An AI-enabled system accessible via API should be integrated with an Identity and Access Management (IAM) system, specifically with an identity provider (IdP), which authenticates users wanting to use this API, and an authorization service once the user is authenticated. It is important to note that the IAM system does not directly enforce any policy. Instead, it acts as a centralized identity information store, an authentication provider, and a policy repository, as follows:
This diagram does not show policy enforcement, an element of the infrastructure that actually prevents unauthorized access. This is because policy enforcement should either be part of the AI system itself or be integrated with it. In either case—whether through direct policy enforcement within the system or integration with an external policy enforcement mechanism—this enforcement should be incorporated into the Readers, Retrievers, Tools, and Agent code.

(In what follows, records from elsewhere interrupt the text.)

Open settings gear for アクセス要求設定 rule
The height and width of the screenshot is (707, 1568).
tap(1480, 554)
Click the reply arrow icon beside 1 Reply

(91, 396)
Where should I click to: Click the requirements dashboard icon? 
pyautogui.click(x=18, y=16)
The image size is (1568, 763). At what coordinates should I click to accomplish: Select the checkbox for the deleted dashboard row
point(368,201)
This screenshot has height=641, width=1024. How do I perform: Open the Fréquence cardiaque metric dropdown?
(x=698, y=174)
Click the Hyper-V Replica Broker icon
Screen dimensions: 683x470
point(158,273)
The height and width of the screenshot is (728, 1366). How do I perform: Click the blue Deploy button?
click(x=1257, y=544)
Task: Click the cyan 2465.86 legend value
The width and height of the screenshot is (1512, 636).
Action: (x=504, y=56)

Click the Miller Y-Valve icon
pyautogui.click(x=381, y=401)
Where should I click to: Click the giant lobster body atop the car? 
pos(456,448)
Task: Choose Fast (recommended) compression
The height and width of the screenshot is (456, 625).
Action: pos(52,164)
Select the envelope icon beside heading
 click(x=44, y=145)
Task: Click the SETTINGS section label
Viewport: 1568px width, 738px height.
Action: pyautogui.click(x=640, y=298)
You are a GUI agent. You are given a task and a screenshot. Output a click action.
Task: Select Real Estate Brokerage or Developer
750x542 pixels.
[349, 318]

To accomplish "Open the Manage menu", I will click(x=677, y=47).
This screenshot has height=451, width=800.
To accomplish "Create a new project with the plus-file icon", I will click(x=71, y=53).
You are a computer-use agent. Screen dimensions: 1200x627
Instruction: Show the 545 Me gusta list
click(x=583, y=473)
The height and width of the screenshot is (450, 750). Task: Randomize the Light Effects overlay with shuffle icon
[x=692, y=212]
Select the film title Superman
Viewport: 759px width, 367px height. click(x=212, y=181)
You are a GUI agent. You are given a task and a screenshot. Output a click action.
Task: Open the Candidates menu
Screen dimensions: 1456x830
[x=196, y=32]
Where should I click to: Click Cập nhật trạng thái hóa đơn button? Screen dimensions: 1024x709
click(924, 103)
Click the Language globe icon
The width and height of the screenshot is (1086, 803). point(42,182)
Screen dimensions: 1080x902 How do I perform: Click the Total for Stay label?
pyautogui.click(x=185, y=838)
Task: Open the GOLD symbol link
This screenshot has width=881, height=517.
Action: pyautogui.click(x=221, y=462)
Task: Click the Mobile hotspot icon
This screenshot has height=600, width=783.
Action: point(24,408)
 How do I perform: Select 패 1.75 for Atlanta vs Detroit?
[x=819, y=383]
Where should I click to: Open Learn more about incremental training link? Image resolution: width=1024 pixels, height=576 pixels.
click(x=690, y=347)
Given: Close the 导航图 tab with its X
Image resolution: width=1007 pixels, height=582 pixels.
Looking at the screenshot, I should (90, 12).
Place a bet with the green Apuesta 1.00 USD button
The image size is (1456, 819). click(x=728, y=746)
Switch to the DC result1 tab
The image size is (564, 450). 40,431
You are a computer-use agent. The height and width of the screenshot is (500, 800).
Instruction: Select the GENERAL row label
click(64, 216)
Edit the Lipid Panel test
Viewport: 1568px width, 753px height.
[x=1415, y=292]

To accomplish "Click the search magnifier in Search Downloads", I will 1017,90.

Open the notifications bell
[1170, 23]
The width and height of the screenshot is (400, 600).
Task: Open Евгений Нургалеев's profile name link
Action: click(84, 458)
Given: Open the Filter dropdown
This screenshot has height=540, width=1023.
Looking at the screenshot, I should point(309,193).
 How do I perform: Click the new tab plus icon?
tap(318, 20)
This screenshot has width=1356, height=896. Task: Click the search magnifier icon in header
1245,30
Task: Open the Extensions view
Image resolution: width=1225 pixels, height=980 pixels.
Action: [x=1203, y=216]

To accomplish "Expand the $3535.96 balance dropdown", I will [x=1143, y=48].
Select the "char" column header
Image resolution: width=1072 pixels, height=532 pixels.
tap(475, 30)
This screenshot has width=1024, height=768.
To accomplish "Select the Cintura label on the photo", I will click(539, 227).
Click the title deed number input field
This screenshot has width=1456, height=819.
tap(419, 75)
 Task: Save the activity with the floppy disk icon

In our AI system configuration, users interact with the API, the entry point to the entire system, through queries. To highlight the challenge we face in designing an access control system for our AI, we need to recall how permissions have traditionally been designed for pre-AI, classical APIs.
A classic API typically offers multiple methods for different actions, providing a convenient way to install access permission guardrails at each entry point. For instance, in the standard CRUD API interface, each CRUD operation—Create, Read, Update, and Delete—has separate calls with their own HTTP Methods and URIs. A URI can define the object for which a method is called. For example, in the URI /v1/myImportantDocuments/files, access can be managed with two permissions: Read and Write. Create, Update, and Delete API calls will require the user to have Write permission, while a Read call will require Read permission. One can implement more granular permission schemes, such as allowing updates to an object but not its creation, or requiring special Delete permission to remove an object.
Now, introduce an AI system. Defining a permission schema suddenly becomes much harder, a challenge we discussed in our Part I: Prompt and Output RBAC article. This is because, if the same CRUD actions are implemented in our AI system, the entry point for a user remains the same—the natural language query—making it no longer possible to easily differentiate the user's intent by applying controls to different API calls, as was the case with classic data access.
For retrieval-augmented generation-based systems, access control becomes even more challenging. Readers and Agents access various internal data sources, sometimes generating SQL queries or even writing and executing code to obtain a result. These are just a few use cases, highlighting the sprawling complexity of data access beneath the surface of a seemingly simple RAG system's text-based entry point (adapted from Jerry Liu’s presentation):
We need an access system architecture that accounts for the complex nature of RAG internals.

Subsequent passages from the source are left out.